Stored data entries
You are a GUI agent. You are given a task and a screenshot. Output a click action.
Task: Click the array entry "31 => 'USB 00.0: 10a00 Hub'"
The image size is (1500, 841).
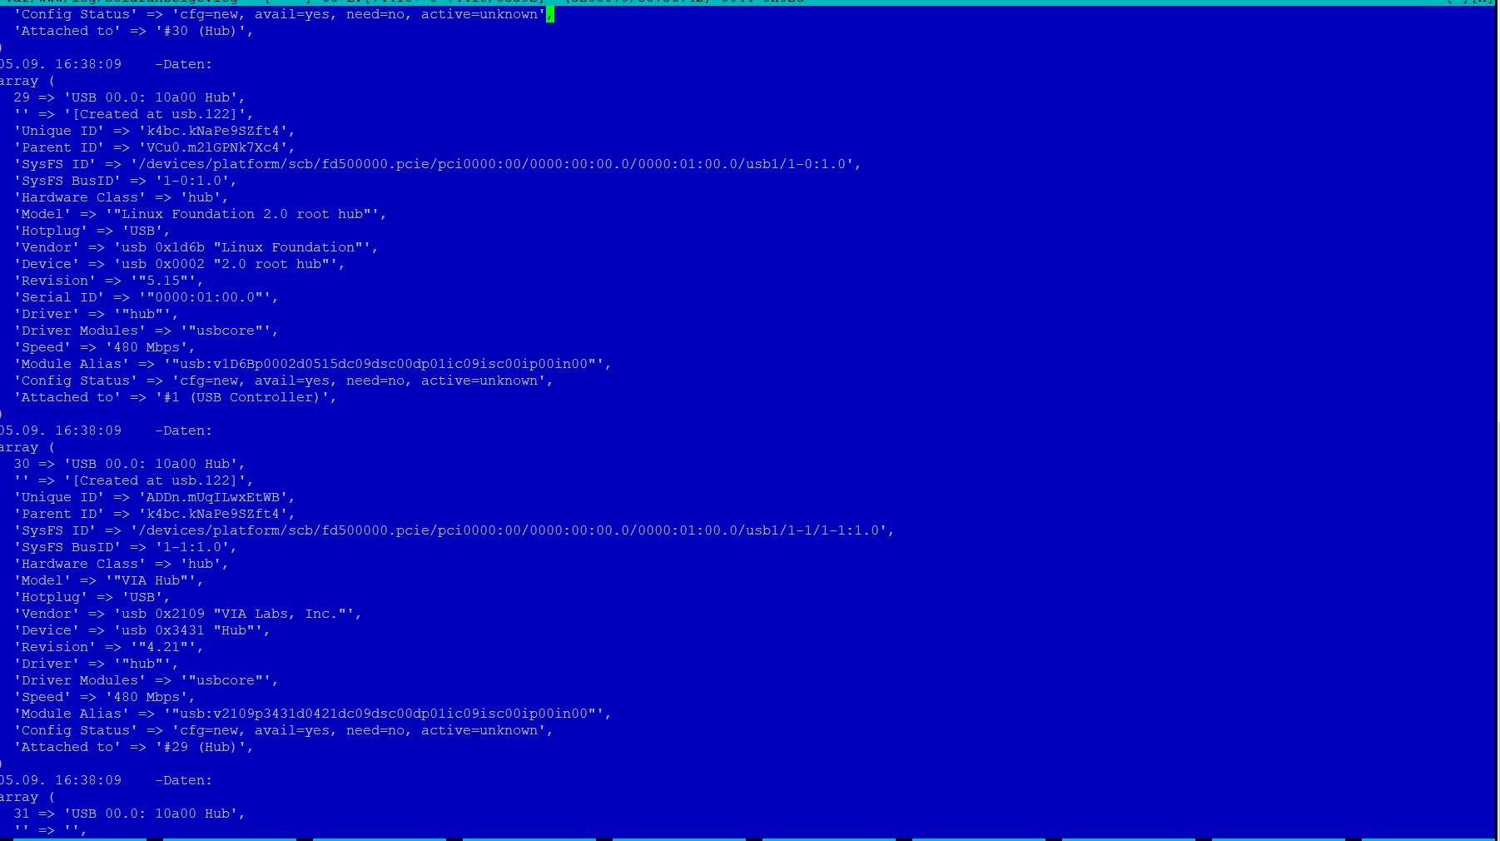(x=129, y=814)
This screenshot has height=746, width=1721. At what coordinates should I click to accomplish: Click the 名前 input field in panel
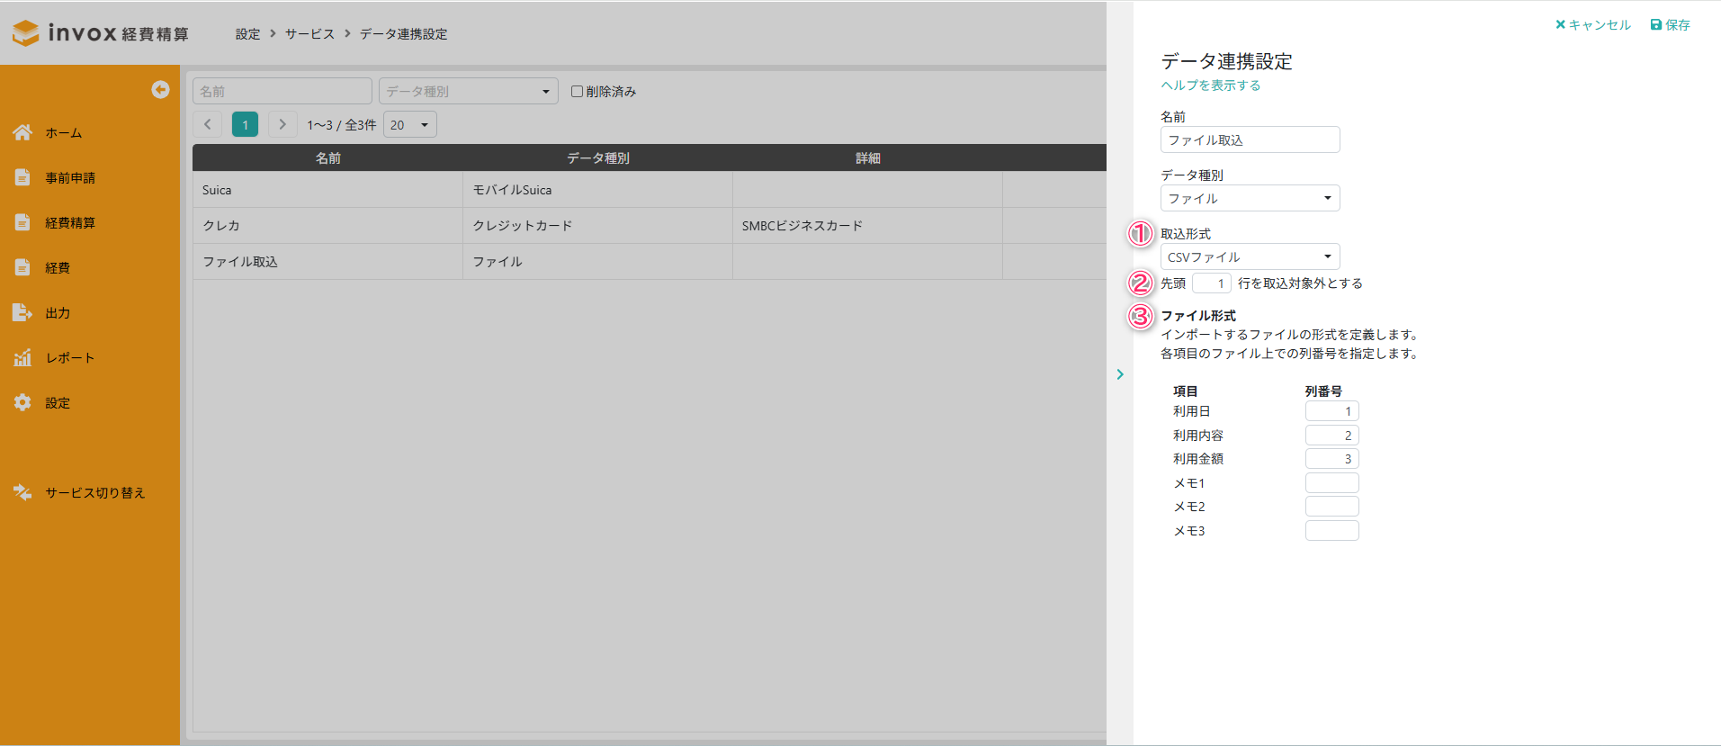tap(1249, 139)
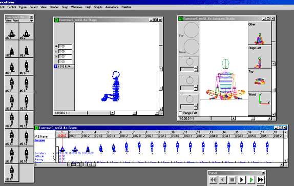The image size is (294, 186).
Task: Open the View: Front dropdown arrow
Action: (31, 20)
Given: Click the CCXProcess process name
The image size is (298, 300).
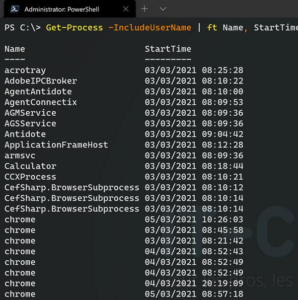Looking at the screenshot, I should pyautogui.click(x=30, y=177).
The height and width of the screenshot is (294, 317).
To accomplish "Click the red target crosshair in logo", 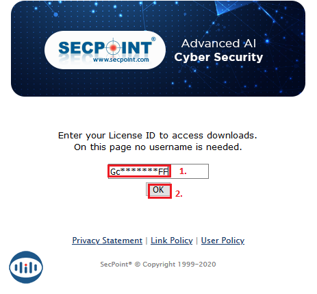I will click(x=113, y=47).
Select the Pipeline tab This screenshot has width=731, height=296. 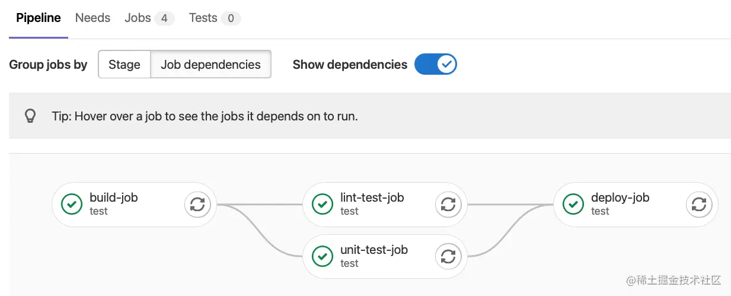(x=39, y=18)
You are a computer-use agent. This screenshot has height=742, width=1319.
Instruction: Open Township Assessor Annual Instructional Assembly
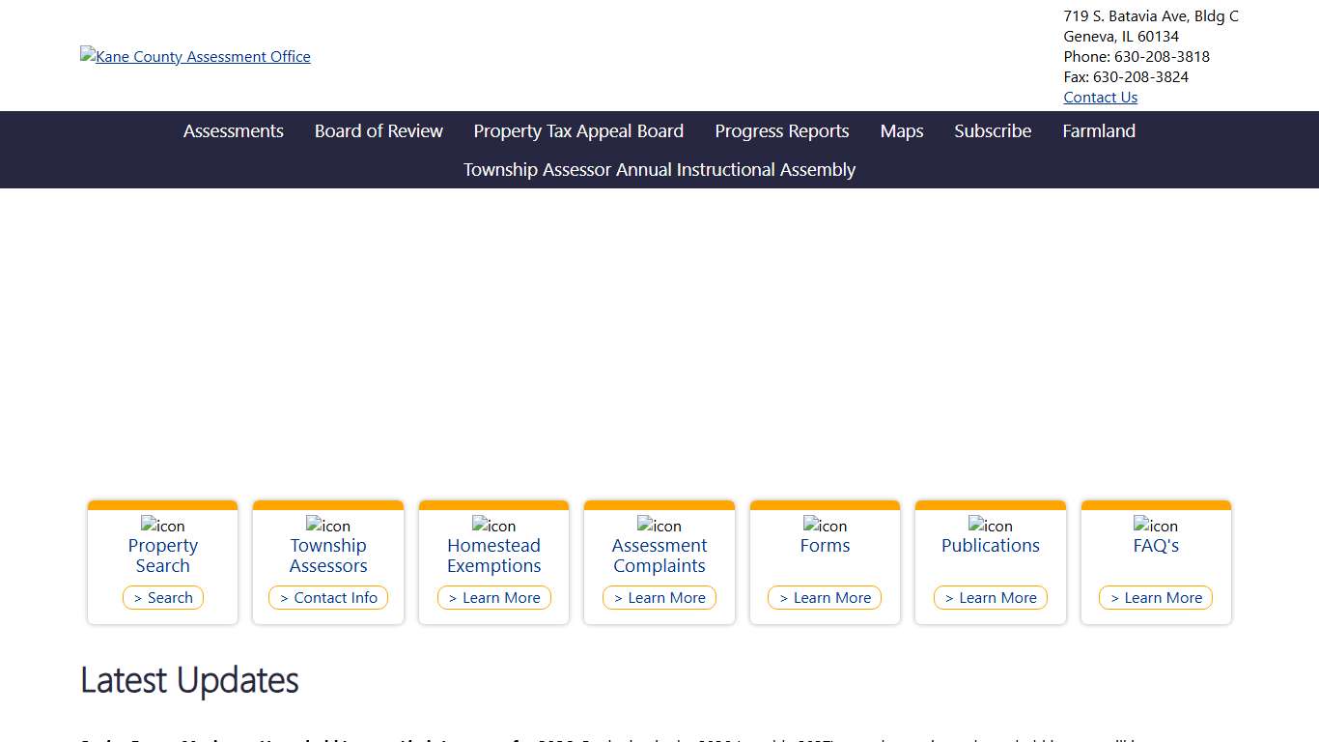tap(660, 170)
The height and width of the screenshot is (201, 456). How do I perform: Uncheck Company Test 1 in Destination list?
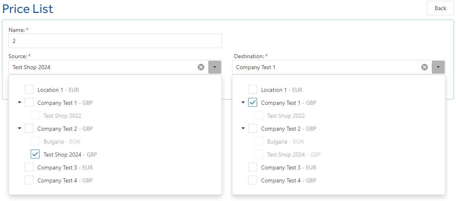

▸ **WHAT IS BEING ASKED**: Switch "input field" to "text box" in the records, starting at their first line and stopping after the line that contains "Action: (31, 20)". Keep everything else unchanged, and omit the pictures from your answer.

▸ **CORRECT RESPONSE**:
You are a GUI agent. You are given a task and a screenshot. Output a click action.
Task: Click the array entry "31 => 'USB 00.0: 10a00 Hub'"
The image size is (1500, 841).
(x=129, y=814)
This screenshot has height=746, width=1721. At what coordinates should I click to accomplish: Click the 名前 text box in panel
tap(1249, 139)
The image size is (294, 186).
Task: Open the View: Front dropdown arrow
Action: (31, 20)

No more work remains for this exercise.